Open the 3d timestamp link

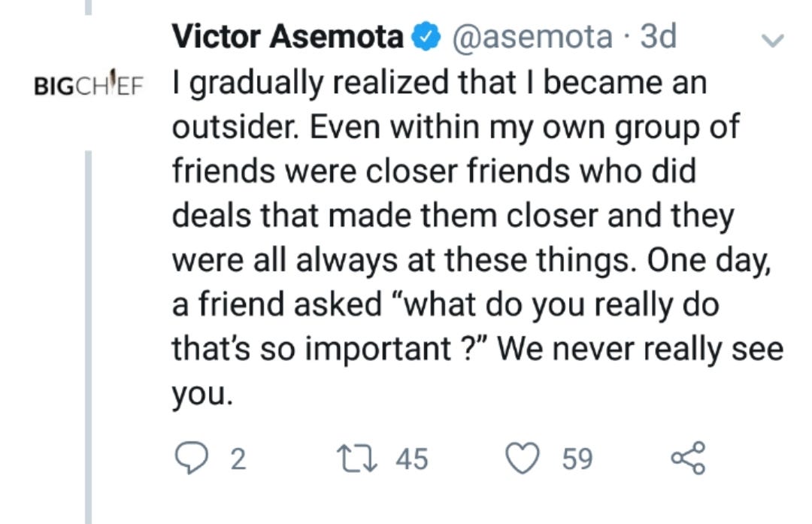point(658,36)
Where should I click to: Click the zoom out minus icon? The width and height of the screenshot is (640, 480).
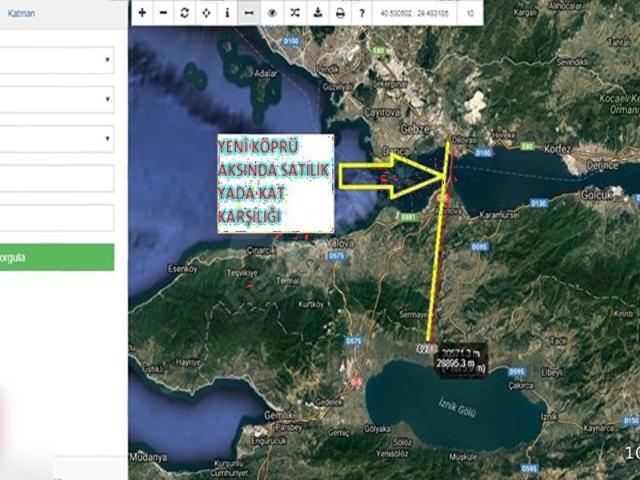coord(163,13)
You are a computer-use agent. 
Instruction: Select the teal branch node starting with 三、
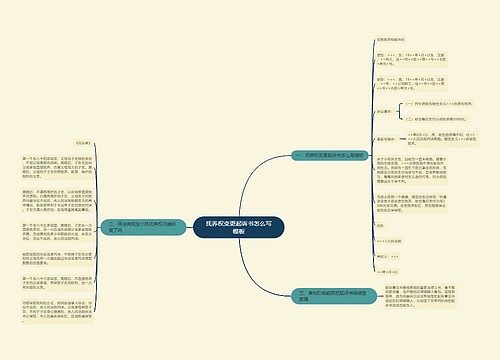[x=334, y=296]
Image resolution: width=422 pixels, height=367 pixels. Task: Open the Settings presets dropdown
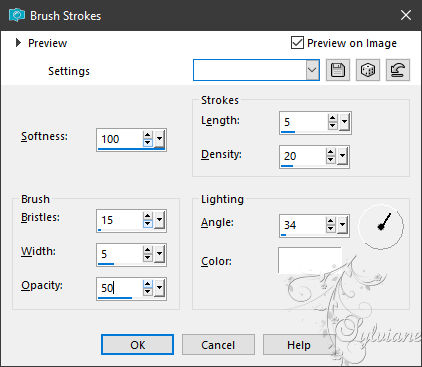click(x=312, y=70)
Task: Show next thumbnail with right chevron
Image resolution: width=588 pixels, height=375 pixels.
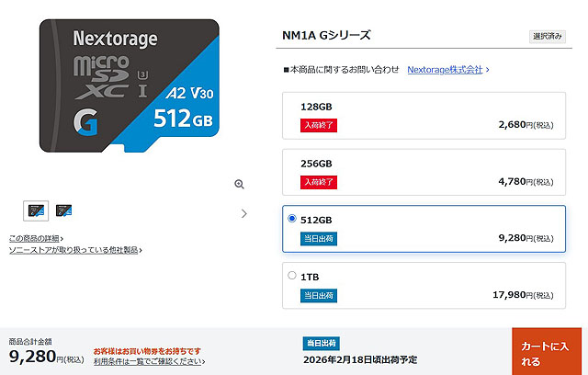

■ ■ ■ ■ ■

*Work item*
Nothing but the lines from the line containing "You are a computer-use agent." through the end of the records belongs in the answer, written out exactly, both ends included, without pictures.

*Exercise result*
You are a computer-use agent. 
Instruction: Select the teal branch node starting with 三、
[x=334, y=296]
Image resolution: width=422 pixels, height=367 pixels. Task: Open the Settings presets dropdown
click(x=312, y=70)
Task: Show next thumbnail with right chevron
Image resolution: width=588 pixels, height=375 pixels.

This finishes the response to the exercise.